La paciente Blanca relata cómo la incontinencia urinaria de esfuerzo y urgencia, causada por una vejiga hiperactiva, le cambió radicalmente la vida desde antes de los 25 años. Empezó con pequeñas pérdidas que naturalizó, pero avanzó hasta hacerse pis encima en la calle, lo que generó vergüenza profunda y aislamiento social. Usaba protectores diarios y evitaba actividades como viajes largos, caminatas o relaciones íntimas por miedo a accidentes.

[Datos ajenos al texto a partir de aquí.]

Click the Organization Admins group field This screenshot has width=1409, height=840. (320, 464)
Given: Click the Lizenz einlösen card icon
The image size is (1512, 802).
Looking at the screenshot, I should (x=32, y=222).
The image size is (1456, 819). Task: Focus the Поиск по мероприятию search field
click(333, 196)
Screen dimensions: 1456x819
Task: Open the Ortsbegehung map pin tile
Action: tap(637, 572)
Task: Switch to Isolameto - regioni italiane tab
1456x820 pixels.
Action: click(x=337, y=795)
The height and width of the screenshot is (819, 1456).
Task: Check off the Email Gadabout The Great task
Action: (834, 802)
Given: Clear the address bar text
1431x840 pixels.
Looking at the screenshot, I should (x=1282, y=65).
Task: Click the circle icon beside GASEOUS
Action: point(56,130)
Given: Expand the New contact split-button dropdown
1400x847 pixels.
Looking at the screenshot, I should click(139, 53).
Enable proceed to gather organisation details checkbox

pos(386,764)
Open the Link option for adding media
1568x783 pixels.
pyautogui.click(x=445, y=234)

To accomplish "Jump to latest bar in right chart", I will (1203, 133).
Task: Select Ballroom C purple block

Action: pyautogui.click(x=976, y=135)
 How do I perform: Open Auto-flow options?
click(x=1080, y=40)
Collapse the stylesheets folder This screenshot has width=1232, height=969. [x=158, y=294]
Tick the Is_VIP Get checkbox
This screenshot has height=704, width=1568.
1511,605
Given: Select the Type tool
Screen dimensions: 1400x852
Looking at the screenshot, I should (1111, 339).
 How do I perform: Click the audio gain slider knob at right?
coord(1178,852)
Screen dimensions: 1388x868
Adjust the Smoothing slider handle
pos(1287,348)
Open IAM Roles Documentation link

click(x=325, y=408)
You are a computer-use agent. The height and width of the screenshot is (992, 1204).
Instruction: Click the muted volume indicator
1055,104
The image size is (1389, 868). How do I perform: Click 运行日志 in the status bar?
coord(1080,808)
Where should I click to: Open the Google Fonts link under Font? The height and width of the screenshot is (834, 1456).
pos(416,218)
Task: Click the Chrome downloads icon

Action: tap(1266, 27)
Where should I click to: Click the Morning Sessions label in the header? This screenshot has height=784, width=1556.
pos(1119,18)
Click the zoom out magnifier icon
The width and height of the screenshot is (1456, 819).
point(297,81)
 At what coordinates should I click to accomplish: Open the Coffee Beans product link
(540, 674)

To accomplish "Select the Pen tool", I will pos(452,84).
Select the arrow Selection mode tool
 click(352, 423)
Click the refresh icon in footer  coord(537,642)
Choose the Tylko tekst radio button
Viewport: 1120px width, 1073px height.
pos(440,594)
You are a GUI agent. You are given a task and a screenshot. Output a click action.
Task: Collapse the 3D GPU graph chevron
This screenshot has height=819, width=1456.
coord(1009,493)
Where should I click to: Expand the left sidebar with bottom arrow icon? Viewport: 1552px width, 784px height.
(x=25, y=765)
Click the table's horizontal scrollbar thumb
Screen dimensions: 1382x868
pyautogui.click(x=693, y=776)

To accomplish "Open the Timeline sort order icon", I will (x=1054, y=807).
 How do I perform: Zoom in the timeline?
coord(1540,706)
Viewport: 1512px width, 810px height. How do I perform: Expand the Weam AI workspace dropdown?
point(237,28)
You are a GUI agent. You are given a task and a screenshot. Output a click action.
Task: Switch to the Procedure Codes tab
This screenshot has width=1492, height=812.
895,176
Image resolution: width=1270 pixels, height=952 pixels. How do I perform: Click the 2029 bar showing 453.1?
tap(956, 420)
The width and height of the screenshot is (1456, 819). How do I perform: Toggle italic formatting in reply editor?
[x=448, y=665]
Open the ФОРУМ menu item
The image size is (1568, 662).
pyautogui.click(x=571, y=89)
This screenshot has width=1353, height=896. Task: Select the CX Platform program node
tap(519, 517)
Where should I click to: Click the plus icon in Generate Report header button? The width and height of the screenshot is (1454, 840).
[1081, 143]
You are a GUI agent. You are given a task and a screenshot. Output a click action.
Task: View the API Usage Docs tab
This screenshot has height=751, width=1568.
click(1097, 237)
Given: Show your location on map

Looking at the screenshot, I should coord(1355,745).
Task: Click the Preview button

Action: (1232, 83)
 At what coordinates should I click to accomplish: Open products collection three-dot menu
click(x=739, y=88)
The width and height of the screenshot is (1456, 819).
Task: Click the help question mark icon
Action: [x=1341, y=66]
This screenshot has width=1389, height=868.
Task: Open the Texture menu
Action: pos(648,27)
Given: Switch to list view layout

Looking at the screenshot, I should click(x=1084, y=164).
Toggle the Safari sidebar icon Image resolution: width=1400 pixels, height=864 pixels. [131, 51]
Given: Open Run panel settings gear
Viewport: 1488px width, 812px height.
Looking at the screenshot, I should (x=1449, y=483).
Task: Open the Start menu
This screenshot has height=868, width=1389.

Blanca minimizaba el problema ante médicos iniciales y probó tratamientos como kinesiología para el piso pélvico, pastillas y ejercicios en casa, que fortalecen los músculos pero requieren constancia. La condición le impedía conversaciones normales, obligándola a correr al baño cada 40 minutos, incluso en momentos trágicos, y la deprimía sin que identificara la causa exacta.
El doctor Cristian Cabreros explica que una de cada cuatro personas mayores de 40 años padece incontinencia, pero menos de la mitad consulta por vergüenza. Detalla que en casos de vejiga hiperactiva, el músculo detrusor se contrae involuntariamente, generando urgencia intensa. Blanca enfatiza la falta de diálogo abierto en consultas ginecológicas y entre amigas para romper el tabú.
Finalmente, Blanca describe el tratamiento exitoso: un neuroestimulador sacro, similar a un marcapaso, que modula las señales cerebrales para diferenciar urgencias reales de falsas, evitando pérdidas incontrolables. Este dispositivo le devolvió la calidad de vida, permitiéndole retomar actividades sin miedo.